▸ **The problem**:
Of all the entries below, retype only the lines from the one with "Task: Uncheck the Logo checkbox" through the one with "1069x759 pixels.", exactly as they appear.

▸ **Data records**:
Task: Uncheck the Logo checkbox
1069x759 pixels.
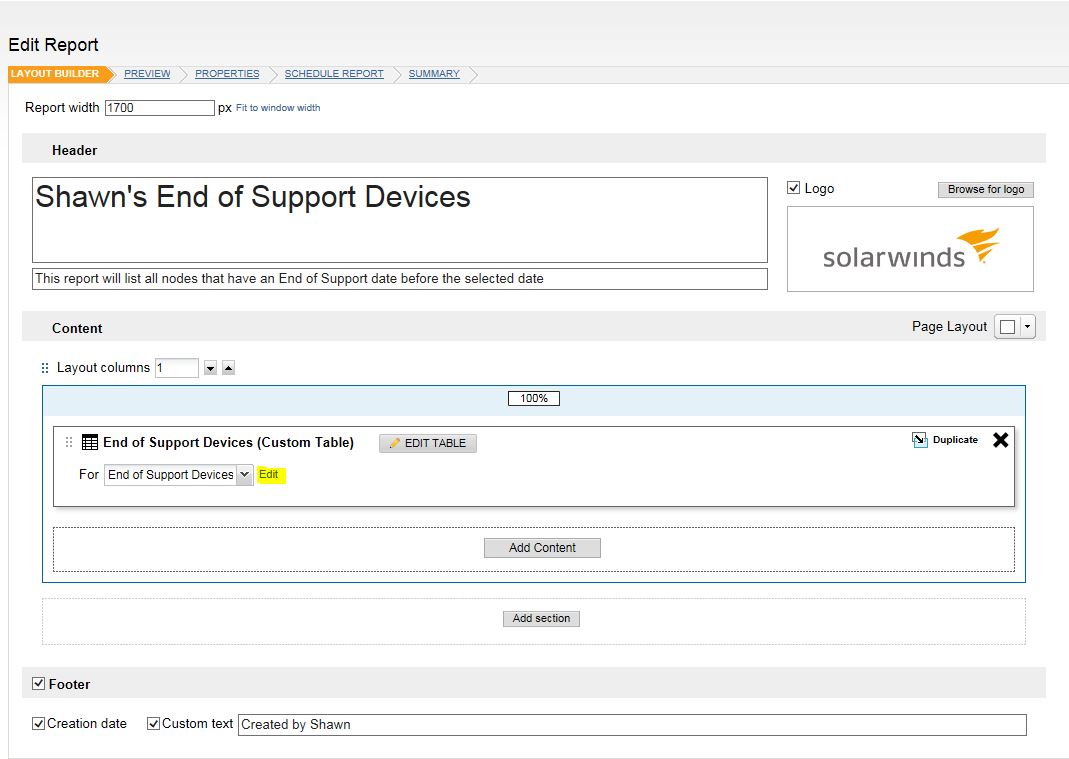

...

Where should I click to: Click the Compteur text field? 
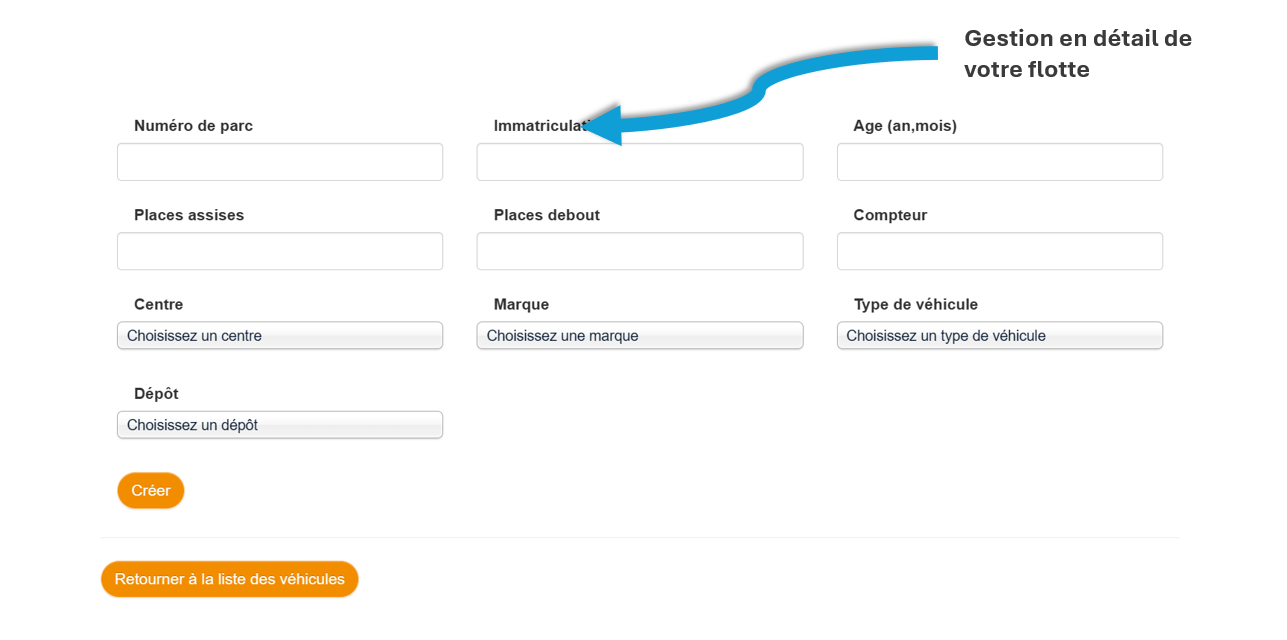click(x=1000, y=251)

--

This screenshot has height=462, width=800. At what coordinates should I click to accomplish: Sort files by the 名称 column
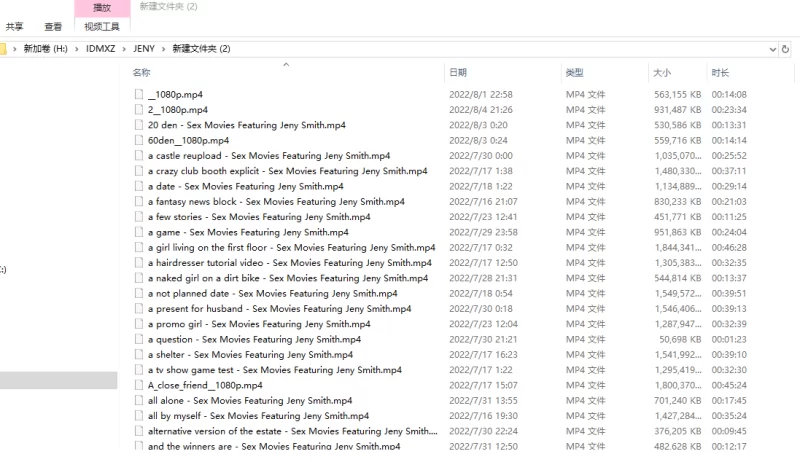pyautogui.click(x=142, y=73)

▸ **Solution for this problem**:
Task: Uncheck the Logo checkbox
1069x759 pixels.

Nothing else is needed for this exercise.